Symptoms not going away

[Unsettled5]

Hi everyone, I have posted here before, but now I'm starting to freak out a little more. I'm getting these fasciculations mainly on the right side rib cage. And the muscles seem now very weak, but. The weakness only affects My right side like you could cut directly down the middle and including my face. The brain mri came back clear, neurologist said she couldn't find anything. Went back to the gp because my right arm seemed smaller and I'm right handed.
He measured and it's half an inch smaller and for my dominate arm it should be the other way round and is sending me for a muscle biopsy, would that show evidence of Mnd or Als? Or is it only emg?

These symptoms have come on over the course of about 8 months, started in my right arm / hand when picking something up my hand would feel weak and tremor. My fine motor skills have been affecting, can't type as quickly and it seems my left is now compensating automatically even when going to pick something up ill go to grab it with my left instead of my right, it's like my right side isn't working properly. My right side will cramp if I stretch to much and something will start cramping, my right foot seems to have wasted same with my right hand but only slightly.
Then moved to the right side of my face and leg, when I would smoke it would just feel weak on the right side.

I've also noticed too, sometimes breathing out I get this smell of like plastic or like a balloon smell. Just every now and again. Don't know if that has any relevance, but going to the gym I noticed the top part of my bicep on the right side was thin unlike the other, just near the shoulder.

I'm. A 24 year old male freaking out, especially after the Dr asked if there was a family. History of Mnd.. Any advice or information would be much appreciated.

 

[bluedog]

Seems strange to do something as invasive as a muscle biopsy without first doing an EMG. With your symptoms, the EMG might provide evidence of what is going on and negate the need for a muscle biopsy. I would contact the neuro again and push to get an EMG done first.

You say you go to the gym. How many years have you been lifting weights? What other exercise/sports have you done in the past?

 

[ottawa girl]

@ Unsettled - it's great news that the neuro found nothing untoward. Your GP sounds proactive. Be patient, these things can take time. Try not to worry - it won't change anything and only make you feel worse. It's hard, but try to find fun things to do in order to distract yourself.

Please keep in mind that BlueDog, to the best of my knowledge, is NOT a doctor (although he goes to many of them and largely dismisses their findings). I would advise you not to emulate his behaviour nor "push" the neuro for tests - I believe if a test was warranted, it would have been ordered.

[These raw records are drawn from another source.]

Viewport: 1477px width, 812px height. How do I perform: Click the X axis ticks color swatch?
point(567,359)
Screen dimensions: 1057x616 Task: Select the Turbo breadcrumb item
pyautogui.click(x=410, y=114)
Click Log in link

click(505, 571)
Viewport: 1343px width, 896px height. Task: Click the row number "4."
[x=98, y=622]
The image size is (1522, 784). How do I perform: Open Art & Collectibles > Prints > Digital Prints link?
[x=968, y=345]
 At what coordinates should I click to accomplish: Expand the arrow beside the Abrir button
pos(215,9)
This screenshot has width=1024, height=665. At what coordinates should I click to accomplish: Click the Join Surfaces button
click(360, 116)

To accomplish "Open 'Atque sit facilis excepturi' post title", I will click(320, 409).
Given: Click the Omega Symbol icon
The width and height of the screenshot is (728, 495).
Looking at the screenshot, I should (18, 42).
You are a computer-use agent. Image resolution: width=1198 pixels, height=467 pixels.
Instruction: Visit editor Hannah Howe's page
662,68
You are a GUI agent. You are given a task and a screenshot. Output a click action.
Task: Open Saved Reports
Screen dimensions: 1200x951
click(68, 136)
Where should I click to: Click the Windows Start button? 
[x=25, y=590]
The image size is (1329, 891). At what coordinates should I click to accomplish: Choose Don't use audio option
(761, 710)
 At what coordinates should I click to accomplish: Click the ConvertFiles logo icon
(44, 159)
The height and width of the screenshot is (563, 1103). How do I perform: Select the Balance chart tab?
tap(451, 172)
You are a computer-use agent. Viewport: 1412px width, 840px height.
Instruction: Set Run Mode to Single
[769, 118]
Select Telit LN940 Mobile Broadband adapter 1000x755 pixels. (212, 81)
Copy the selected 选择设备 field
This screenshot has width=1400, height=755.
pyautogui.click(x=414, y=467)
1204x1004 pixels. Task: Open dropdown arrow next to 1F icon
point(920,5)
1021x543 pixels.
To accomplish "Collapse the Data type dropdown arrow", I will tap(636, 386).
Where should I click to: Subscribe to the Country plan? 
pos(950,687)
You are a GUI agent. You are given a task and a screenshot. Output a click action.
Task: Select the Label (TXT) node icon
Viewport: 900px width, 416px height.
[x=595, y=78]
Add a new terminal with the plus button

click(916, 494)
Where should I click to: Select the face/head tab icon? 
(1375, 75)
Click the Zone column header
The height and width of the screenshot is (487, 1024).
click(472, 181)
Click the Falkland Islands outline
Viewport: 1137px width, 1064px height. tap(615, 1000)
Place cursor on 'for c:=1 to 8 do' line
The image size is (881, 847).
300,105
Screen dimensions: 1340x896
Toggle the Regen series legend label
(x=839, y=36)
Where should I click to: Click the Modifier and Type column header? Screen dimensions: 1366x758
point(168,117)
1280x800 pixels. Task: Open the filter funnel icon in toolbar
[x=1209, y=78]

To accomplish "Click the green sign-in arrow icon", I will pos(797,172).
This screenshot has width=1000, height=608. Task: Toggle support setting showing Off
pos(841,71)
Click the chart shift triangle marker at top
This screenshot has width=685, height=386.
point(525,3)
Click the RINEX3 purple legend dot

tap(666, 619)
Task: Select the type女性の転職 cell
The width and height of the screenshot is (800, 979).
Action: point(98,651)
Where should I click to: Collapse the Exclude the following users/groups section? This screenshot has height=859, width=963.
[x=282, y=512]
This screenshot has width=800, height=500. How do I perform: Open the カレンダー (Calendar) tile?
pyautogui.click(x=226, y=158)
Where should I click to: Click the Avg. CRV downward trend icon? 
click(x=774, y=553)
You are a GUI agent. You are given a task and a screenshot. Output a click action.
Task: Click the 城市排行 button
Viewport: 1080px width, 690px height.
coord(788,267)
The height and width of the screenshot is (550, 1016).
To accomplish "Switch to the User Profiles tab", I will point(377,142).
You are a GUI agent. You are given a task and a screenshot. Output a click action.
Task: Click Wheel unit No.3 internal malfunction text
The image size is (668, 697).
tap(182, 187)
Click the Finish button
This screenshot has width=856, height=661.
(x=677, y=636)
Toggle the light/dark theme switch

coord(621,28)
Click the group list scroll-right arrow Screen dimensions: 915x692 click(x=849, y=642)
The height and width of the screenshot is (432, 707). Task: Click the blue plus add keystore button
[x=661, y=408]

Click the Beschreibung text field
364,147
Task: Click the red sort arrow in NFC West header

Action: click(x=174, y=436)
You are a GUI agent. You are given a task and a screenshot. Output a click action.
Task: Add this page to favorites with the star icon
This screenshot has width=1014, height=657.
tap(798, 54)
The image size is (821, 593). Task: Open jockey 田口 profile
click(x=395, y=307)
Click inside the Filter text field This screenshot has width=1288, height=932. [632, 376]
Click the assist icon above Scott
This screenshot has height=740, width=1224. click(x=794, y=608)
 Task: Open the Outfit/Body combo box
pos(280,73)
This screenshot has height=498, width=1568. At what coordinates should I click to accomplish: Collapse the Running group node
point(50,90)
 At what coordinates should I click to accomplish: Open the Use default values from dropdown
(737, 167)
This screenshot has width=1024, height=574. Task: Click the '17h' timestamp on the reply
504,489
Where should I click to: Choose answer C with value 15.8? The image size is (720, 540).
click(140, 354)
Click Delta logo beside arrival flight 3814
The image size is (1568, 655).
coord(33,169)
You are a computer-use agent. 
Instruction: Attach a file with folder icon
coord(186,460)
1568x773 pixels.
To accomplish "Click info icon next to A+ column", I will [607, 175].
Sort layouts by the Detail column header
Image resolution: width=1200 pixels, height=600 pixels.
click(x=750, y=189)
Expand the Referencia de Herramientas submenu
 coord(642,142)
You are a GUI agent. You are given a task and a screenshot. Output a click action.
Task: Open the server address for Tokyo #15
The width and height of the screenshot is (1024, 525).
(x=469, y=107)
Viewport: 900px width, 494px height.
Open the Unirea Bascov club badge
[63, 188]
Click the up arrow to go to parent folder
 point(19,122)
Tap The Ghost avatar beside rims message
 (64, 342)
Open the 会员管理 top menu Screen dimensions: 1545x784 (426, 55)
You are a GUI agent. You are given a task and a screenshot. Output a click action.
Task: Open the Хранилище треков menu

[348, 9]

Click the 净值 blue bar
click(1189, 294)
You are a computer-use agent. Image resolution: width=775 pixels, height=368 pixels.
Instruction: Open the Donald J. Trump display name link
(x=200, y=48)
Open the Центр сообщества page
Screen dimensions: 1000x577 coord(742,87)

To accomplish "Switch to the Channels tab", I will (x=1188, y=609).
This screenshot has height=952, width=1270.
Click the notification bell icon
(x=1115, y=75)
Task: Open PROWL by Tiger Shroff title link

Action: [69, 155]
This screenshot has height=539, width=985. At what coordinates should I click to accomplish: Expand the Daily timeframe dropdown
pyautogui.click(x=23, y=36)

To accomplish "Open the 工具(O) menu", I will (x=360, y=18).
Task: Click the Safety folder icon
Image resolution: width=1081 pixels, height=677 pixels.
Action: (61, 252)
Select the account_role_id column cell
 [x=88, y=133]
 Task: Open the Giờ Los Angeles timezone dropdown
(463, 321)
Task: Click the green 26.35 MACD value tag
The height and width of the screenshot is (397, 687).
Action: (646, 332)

@ Bluedog, I was relieved to read your July 23 post in which you mentioned you would stop posting - that was short lived! Also noticed your profile now states you have ALS. You don't. Please, you ought not, for our good and your own good, be giving advice here.

 

[YummyDrFood]

@Unsettled5
It really doesn't matter how long you have been physically active. This is really just an excuse for bluedog to shoehorn his notions about exercise causing ALS into his advice to you. I may not be a medical doctor, but I do have a B.S, M.S. and PhD in science disciplines. One thing that scientists are taught is to question any hypothesis that lacks supporting, objective evidence. There is a lack of evidence supporting a link between exercise and ALS. All of the so-called evidence is anecdotal in nature.

@bluedog
I don't think you are not helping anyone here at all. Further, you are whipping yourself into a frenzy of fear and doubt. Please trust what your doctors and people here have been telling you over and over. I know, it's really hard to do that, and I will admit that I have my own trust issues as well. Just chill out. You really don't need to make yourself miserable.

 

[bluedog]

Had a posting relapse for a minute. Will really try not to post anymore ... just still super flipped out. (My profile says "have ALS symptoms", not have ALS.)

 

[Unsettled5]

I've only been back at the gym for 2 months thinking it might help the symptoms I've been having. Before that it had been a year or more since I'd been to the gym. I was just hoping for some. Advice or information. If that sounded like Als.
Even when I chew now, I've been compensating with the left side automatically.

 

[Uptown]

Insettled5,

Find medical professionals to help. It does no good to panic and ask people if you have something you read about. Get the diagnosis from someone qualified. You deserve it. I have lost 40%-50% of all the muscles in my body and the pain was unbearable for many years. However, I am living my life. I still see doctors from time to time but I don't dwell on it. Whatever they come up with is fine and while they have spent years wanting to put a label on it, I filled up my time with life. I refuse to put everything on hold while I worry and do nothing. There are literally a million possibilities and maybe one thing that is really going on. Keep your focus on life while your doctors do what doctors do. Best wishes for the doctors to find exactly what is going on and they find the right treatment for you.